---------- Exercise text

There was a review of longevity-related pathways in the 16 April 2010 issue of Science. It covers all the bases of anti-aging research in yeast, worms, flies, and mammals, with an emphasis on the TOR and insulin-like growth factor-1 (IGF-1) pathways. Sirtuins and resveratrol rate a minimal mention in the review.

Cynthia Kenyon, another leader in the longevity pathway field, published a review on the genetics of aging in a special Nature Insight section on aging in the 25 March 2010 issue. In this review, Dr. Kenyon discussed the panoply of aging-related pathways in worms, flies, and mice, especially the insulin/IGF-1 and TOR pathways, as well as several other biomolecules and biological processes. Dr. Kenyon discusses sirtuins, but notes the unknowns in aging-related mechanisms involving sirtuins, especially in mammals. She also notes the difficulties in interpreting results with resveratrol. In addition to the issue with the assays involving the fluorescent substrate, she notes that although (in studies conducted by Sirtris researchers and their academic colleagues) resveratrol has been found to extend the lifespan of mice fed a high-fat diet, it did not extend the lifespan of mice fed a normal diet. Dr. Kenyon also cited the results of studies with resveratrol in yeast, worms, and flies that are not consistent with the hypothesis that resveratrol extends lifespan by acting as a sirtuin activator.

The bottom line of the discussion in the two reviews in Science and Nature is that lifespan is controlled by sets of complex, interacting pathways. Sirtuins represent only one control point in these pathways, which might not be the most important one. Thus no one company “owns” the anti-aging field in terms of drug discovery and development, and there is a lot of opportunity out there. Even Mr. Westphal stated as much in his Bio-IT World presentation.

Interestingly, Dr Kenyon notes that different closely related animals can have large differences in lifespan. For example, rats live for three years, but squirrels for 25. She speculates that differences in longevity might be easily evolvable, and mechanisms by which lifespan changes during evolution (perhaps involving mutations in regulatory genes or that affect rates of respiration) might constitute novel intervention points.

3. Good News

Now for some good news about aging. In an article in the 25 March 2010 Nature Insight section by James W Vaupel (Max Planck Institute for Demographic Research, Rostock, Germany, University of Southern Denmark, Odense, and Duke University), the author presents evidence that human senescence (i.e., deterioration with age)—at least in advanced countries—has been postponed by a decade. This process, first noted in 1994, is continuing. The factors that are making this possible are prosperity (which promotes good health) and medicine (including medical and surgical interventions to prevent or treat disability, and public health efforts). These two factors enable people to reach old age in better health, as well as promoting better health in older people.

--------------------
---------- Input data

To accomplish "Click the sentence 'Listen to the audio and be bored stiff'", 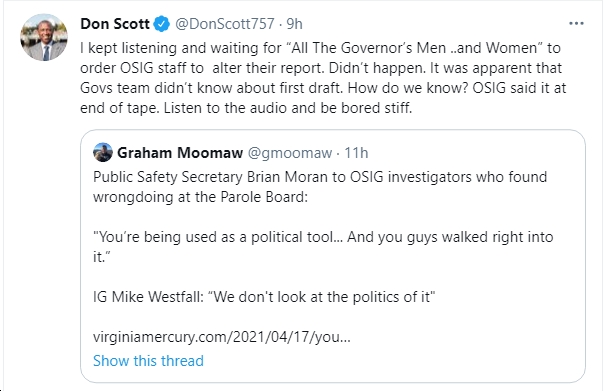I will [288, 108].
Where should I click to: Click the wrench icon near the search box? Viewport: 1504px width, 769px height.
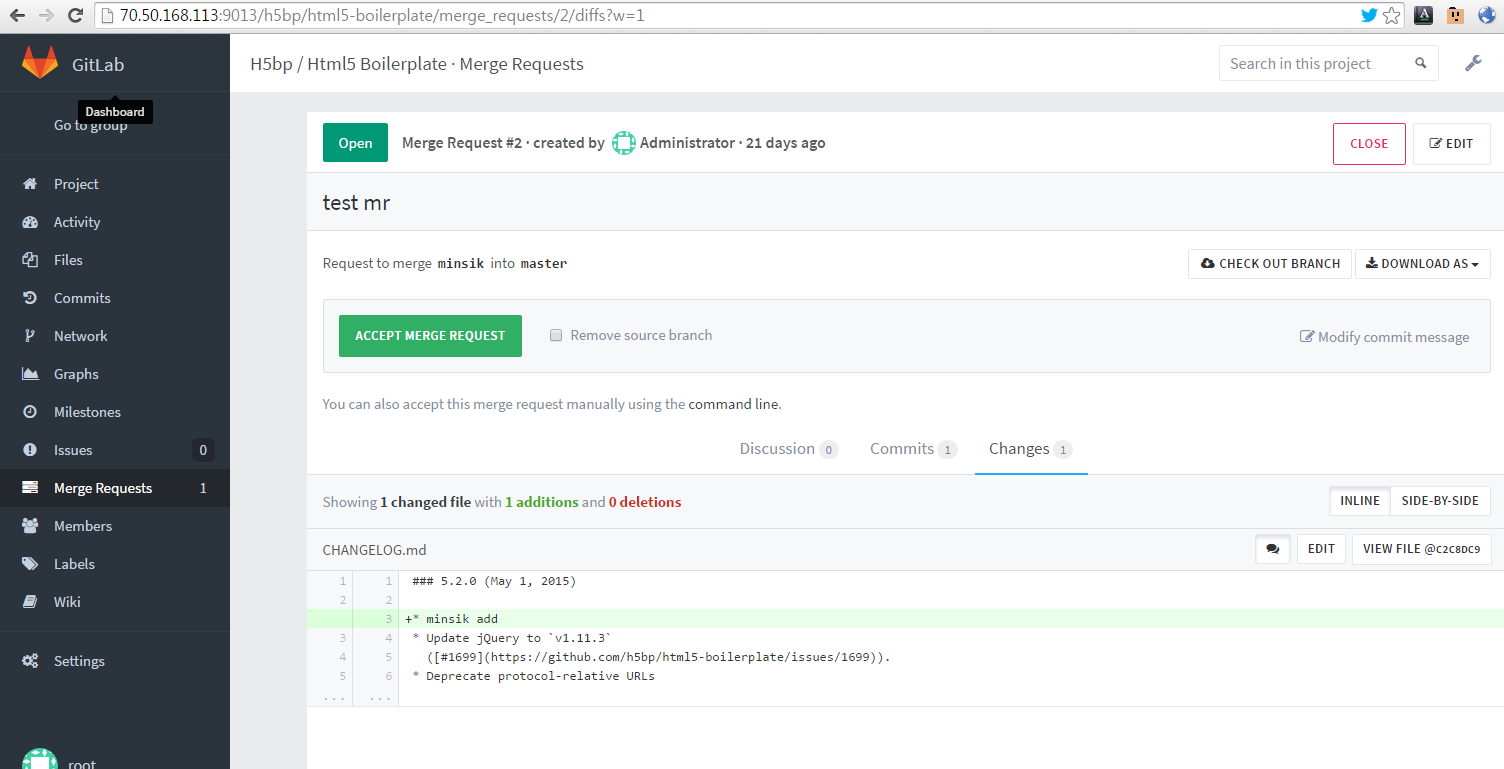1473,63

--------------------
---------- Input data

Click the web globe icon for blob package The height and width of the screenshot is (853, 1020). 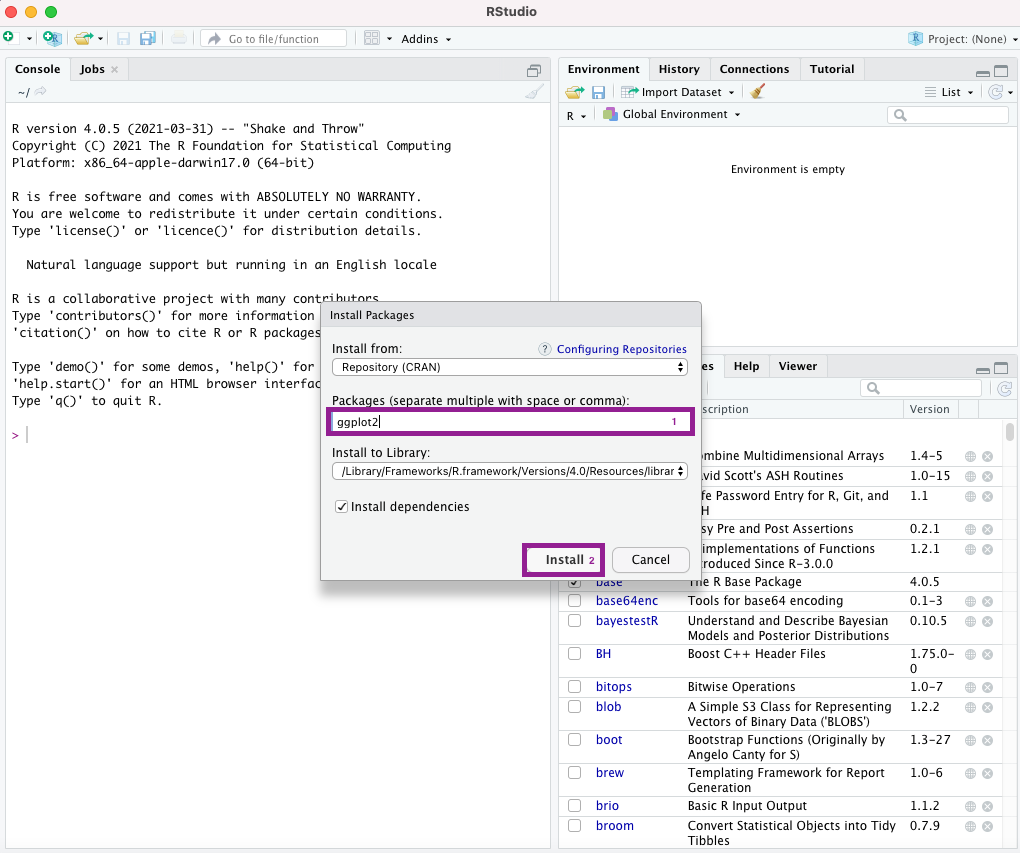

--------------------

*Activity*
According to the text on aging research, which two factors are making the postponement of human senescence possible? None of the records matter for this exercise.

*Written answer*
Prosperity and medicine.